At this stage, management might request additional analysis based upon revised project estimates and it is likely that you will be involved in solving future problems.
The questions facing management in determining which capital project should go first are: What precise results can be expected? What information must be estimated to obtain results? Is there a way to get basic agreement on key factors such as — demand, prices, costs, insurance coverage and so on? And how is return on invested capital measured?
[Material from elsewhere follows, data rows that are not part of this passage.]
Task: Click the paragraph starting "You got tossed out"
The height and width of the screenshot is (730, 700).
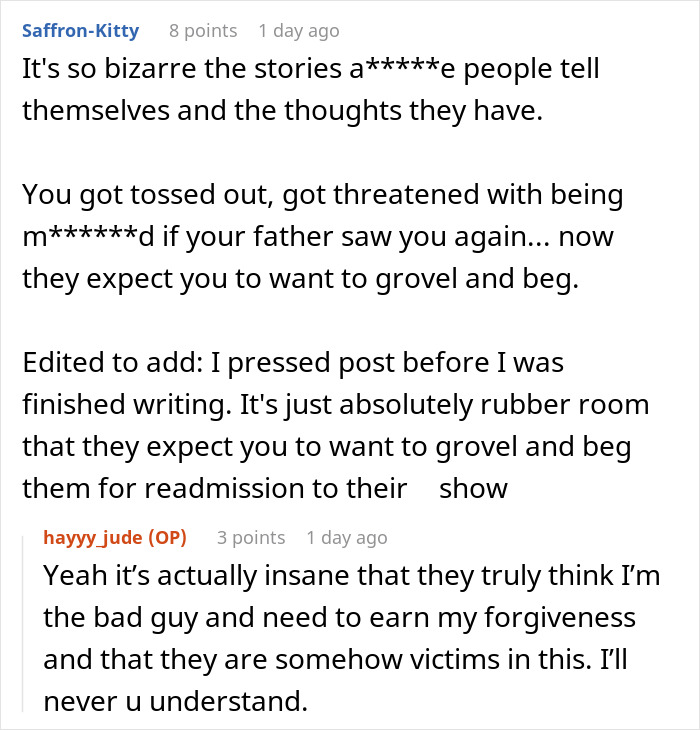Action: click(322, 237)
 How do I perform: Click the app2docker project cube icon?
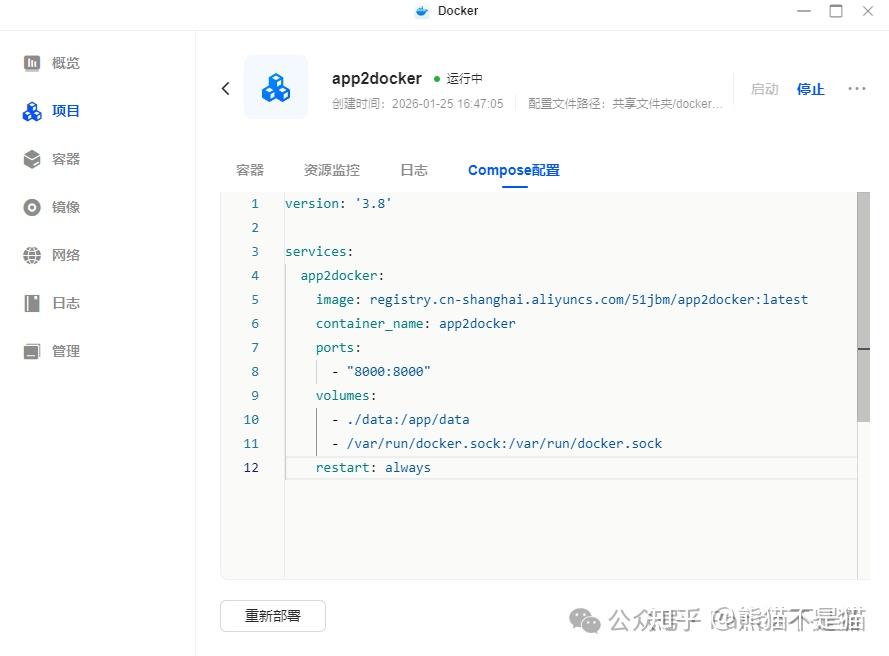276,87
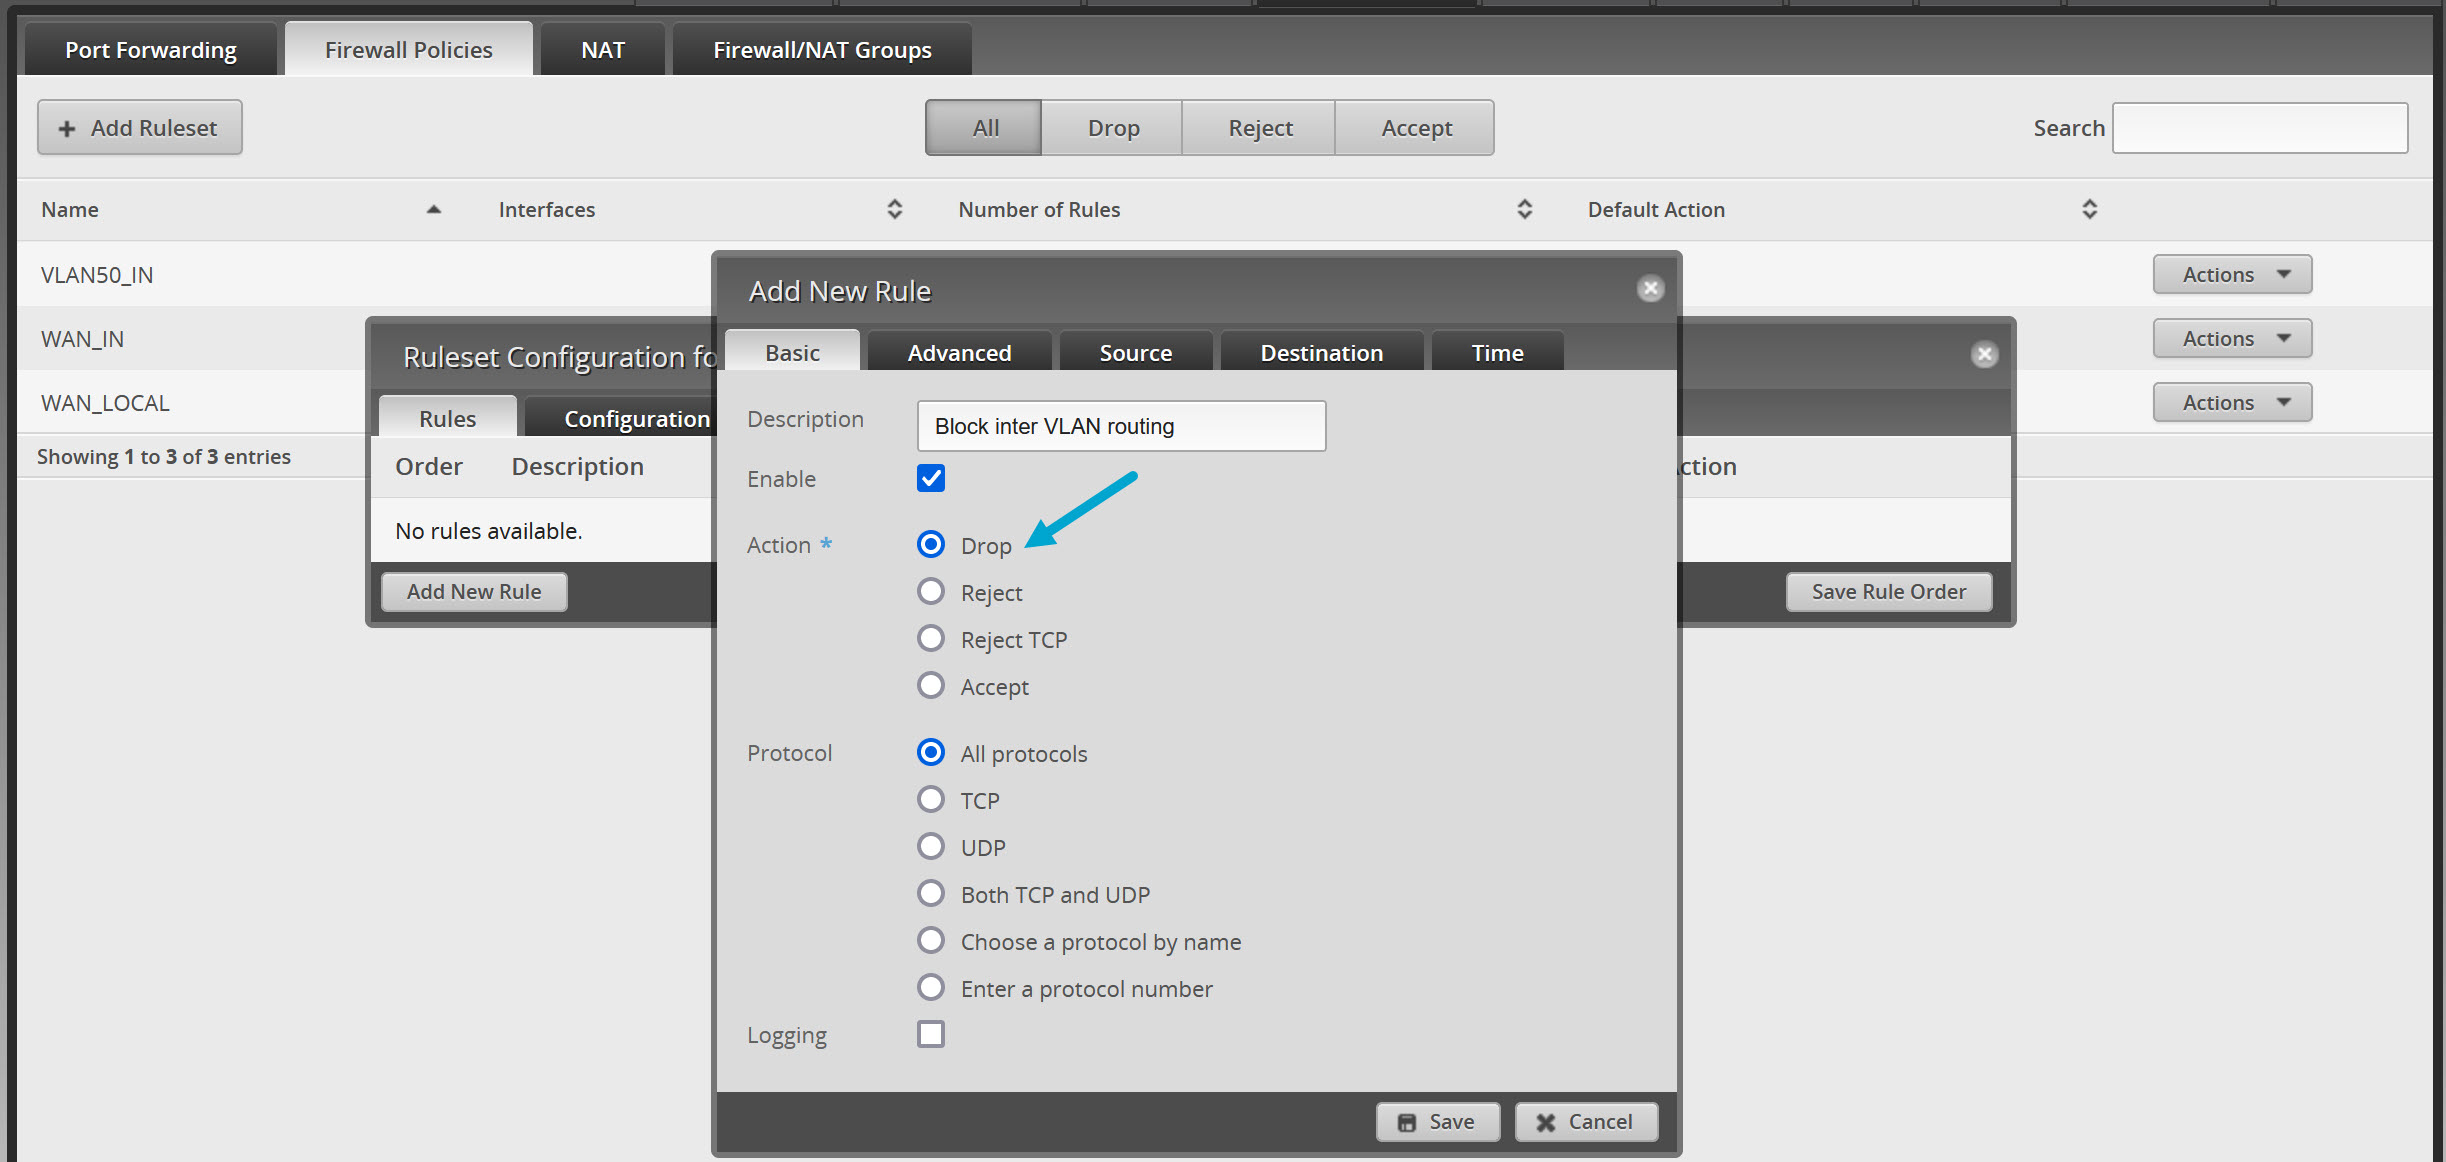Click Add New Rule in Ruleset Configuration
The height and width of the screenshot is (1162, 2446).
473,591
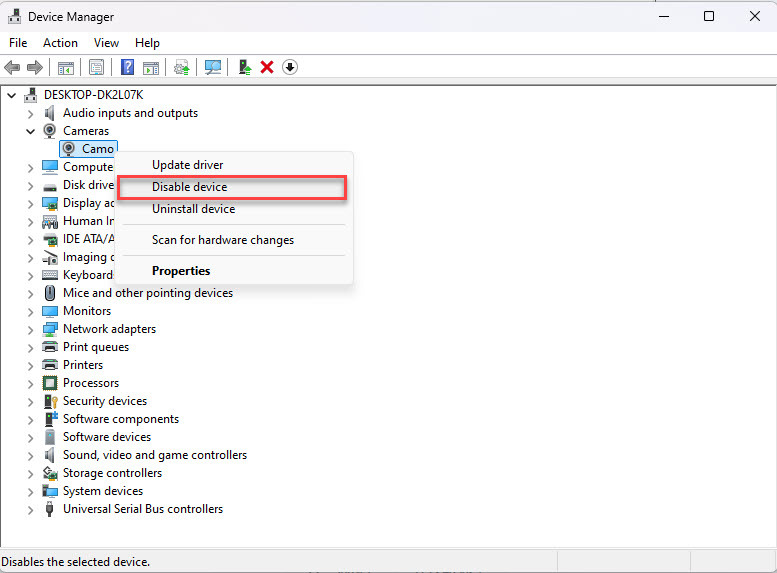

Current conventional methods are one dimensional. The reason is that estimates made to depict future occurrences are just that, estimates. Because uncertainty encompasses these estimates, all calculations prove to be self-defeating. Even estimates derived independently from individual specialists in the corporate structure are subject to question. Information gathered from numerous sources is meaningless if not logically descriptive of future results. For these reasons, the described Delphi simulation approach has the inherent advantage of simplicity in depicting reality. However, it requires management support in wanting a portrait of the risks and rewards; as well as expert follow-through on the part of the planners. The technology to simulate has already been developed and is easy to use; all that is necessary is management’s need and planning’s ability to analyze uncertainty
Before closing, we would like to comment on our experience in using this approach to simulation and modeling. Some of our capital projects have contained over 100 variables. Needless to say for such an undertaking, good cooperation must exist between all the major disciplines (Planning, Finance, Marketing, Production and R & D) as well as management’s support. Only with such cooperation does an accurate picture of the risks emerge. We have found that the process is not easy. Much preparation on our part which is not readily visible is necessary to continually review the system with management. However, the rewards make the behind-the-scenes preparation worthwhile.
* For a more indepth discussion of Delphi, see Technological Forecasting for Industry and Government. James P. Bright — Prentice-Hall.